* _Quoted passage_:
···

# Tank Composition Question



## MattyB (Dec 8, 2010)

I have decided to start up a 55 gallon African Cichlid tank, but I am not sure what I should be doing in terms of how many of each kind. I will have something between 15 and 20 cichlids in the tank. Any feedback on how many of each I should have as well as gender. Also, ideas on where to purchase them would be great. I have heard from some people that some stores use colour enhancing food, which can negatively effect the colouring of the fish.

Tank composition:

Bumblebee Cichlid
Rusty Cichlid
Blue cobalt cichlid
chinese Algae eater.

I have also been considering Electric Blue Johannii and Auratus.

Thanks for any feedback and help. Cheers.


----------



## Chromey (Sep 25, 2010)

If you start it soon Ill give you a male Auratus hes about 5.5" long

Whats your location?


----------



## xr8dride (Feb 24, 2009)

just be cautious with johanni's and auratus...they don't tend to like similar species...auratus will certainly attack one another, mine tussle now and then but usually get distracted by others who intervene


----------



## Y2KGT (Jul 20, 2009)

···

* _Written problem_: In the cichlid tank thread, how many cichlids does MattyB plan to keep in the new tank?

* _Raw data_:
···

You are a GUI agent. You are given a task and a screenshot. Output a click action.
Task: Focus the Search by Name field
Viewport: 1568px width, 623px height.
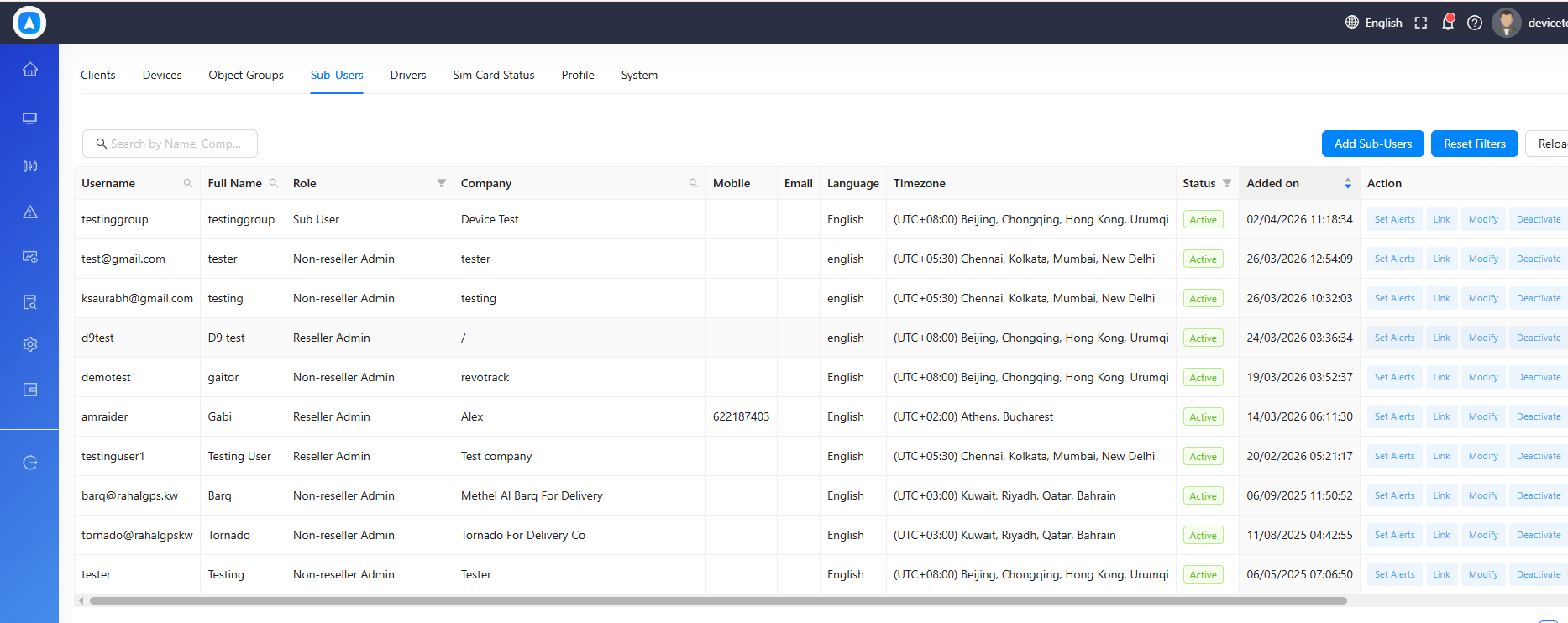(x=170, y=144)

···

* _Completed task_: Between 15 and 20 cichlids.